That is pretty cool!
Wow! Now that is exotic to me -- although I guess I wouldn't love a bird with an unpleasant sounding cry. I love how all their heads are tilted at an angle in the pic.
I think they were watching me.If you're a beautiful bird, you don't need to have a beautiful call; you just need to be heard across dense tropical rain forest. Yes, it is cool. We have lots of exotic birds, mostly escapees from the pet trade, that found South Florida to their liking and began breeding. The birds aren't so much a problem, but iguanas, fish and snakes are major environmental pests.
You were good to capture that picture! I find it is difficult to take pictures for moving targets such as birds, butterflies, and bees. Still learning...
Thanks, Ami. Sometimes you get lucky. I took a whole bunch on my cheapo digital, and this was easily the best. Besides, they were obligingly still!
That is really a sight. They do look like they are eyeing you. Great shot with the camera.
These are such beautiful birds - I guess these are from Amazon? Hope they are not shot down as pest especially when they multiply and consider invading native species.Wonder if they would crossbreed with the native parrots - that surely be a native hybrid isn't it?

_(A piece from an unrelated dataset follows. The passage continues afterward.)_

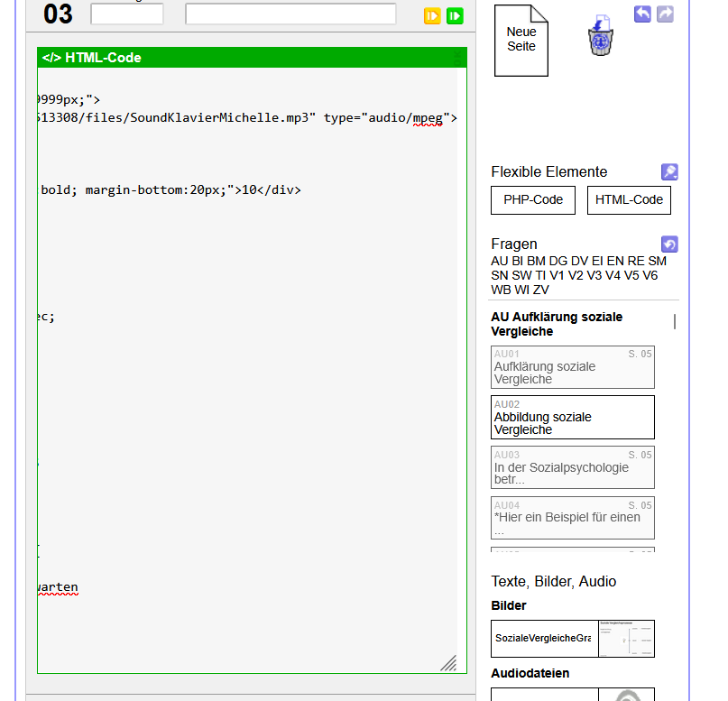The width and height of the screenshot is (728, 701).
Task: Click the green HTML-Code element header
Action: click(x=252, y=58)
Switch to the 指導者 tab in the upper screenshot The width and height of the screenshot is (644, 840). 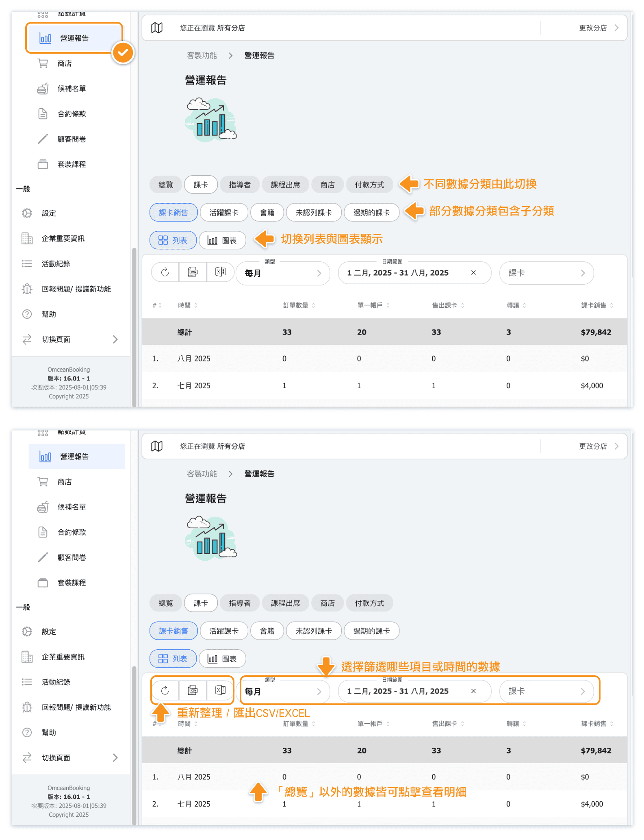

Hi, James. These macaws are found throughout much of South America, not just the Amazon basin, and also in parts of the southern Caribbean. I don't think they present a threat to any native birds (there are no longer any native parrots in the US), but since they are "exotic," they may be trapped and kept for breeding.
Hi i just came in via James Missier's. How lovely the positions of those 3 are, they look like they are singing as a trio, same uniform and movements. Beautiful photo!
Thanks, Andrea. That's exactly what they look like!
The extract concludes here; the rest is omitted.